Now is the time to also plant out bulbs, such as Agapanthus, Clivia and Gladiolus. For these varieties, plant them twice as deep as the bulb is tall and the same distance apart, pointed end up. Ensure your soil is free-draining; you may need to mound the soil up around the bulb to help with this. Keep them well watered during the growing season.
Citrus will establish well if planted during spring, so look at adding an orange, lemon or lime to your productive garden. Feed them well with a citrus-specific fertiliser and water deeply. Passionfruit also transplant well now. Choose a sunny position and enrich the soil with plenty of organic matter before planting. Look for ‘Nellie Kelly’, ‘Panama Red’ and ‘Panama Gold’. If you have an established vine, prune it back by removing old wood to encourage fresh, new growth then fertilise.
In the vegetable garden, it is time to plant:
- Green beans
September is a good time to plant green manure into empty garden beds. Peas or lucerne are ideal and fast-growing. Just before they flower, dig them into the soil to add plant nutrient, nitrogen and rich organic matter.
Fertilise Camellias mid-spring to promote further growth and development. Use a specially blended fertiliser for best results.
Take the opportunity provided by pleasantly warm, sunny days to tidy up around the backyard. This will reduce the impact of garden pests and disease, as tall weeds, fallen leaves and fruit left to rot on the ground provide an excellent breeding ground for unwelcome visitors.
Pelargoniums will just about have finished flowering, so give them light trim to remove the flower heads and tidy up the plants. Woody herbs such as thyme, rosemary, sage, wormwood, rue and southernwood can also be cut back by about one-third to assist in bushier growth and help strengthen the plant. For the culinary herbs, don’t waste the cuttings – strip the leaves and dry them for use in later months.
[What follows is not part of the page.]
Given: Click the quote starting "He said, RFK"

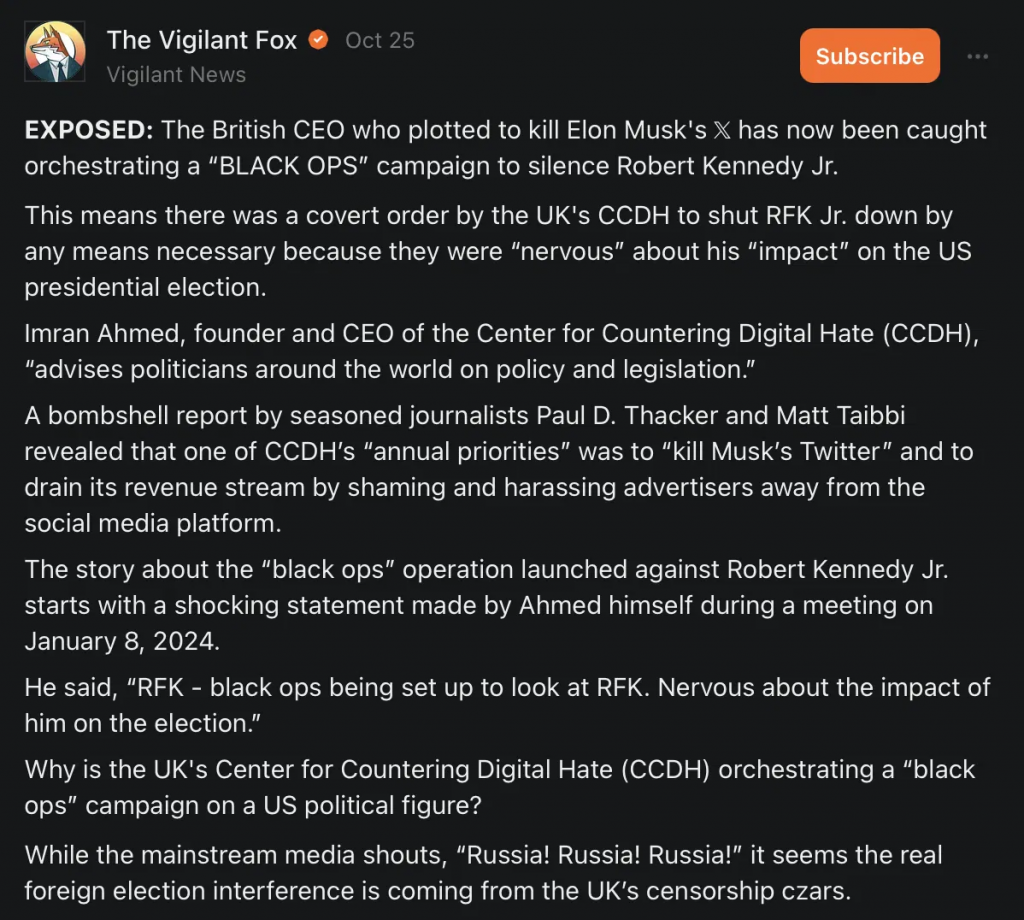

Nectarines and peaches may be experiencing the fungal disease leaf curl. Control it by spraying with copper oxychloride as the buds are swelling on the stems. It is important to treat leaf curl before the leaves have formed, or the new shoots could be damaged by the spray.
Loquats are coming into season in spring and are well worth a try. The yellow to orange pear-shaped fruit are sweetly tart and make great jams, jellies, chutneys and compotes.
Rhubarb is another spring winner. Harvest stems over two years old for sweet crumbles, tarts and pies. The stems must be cooked prior to eating due to the presence of oxalates (the leaves are especially high in this substance so do not eat them at all).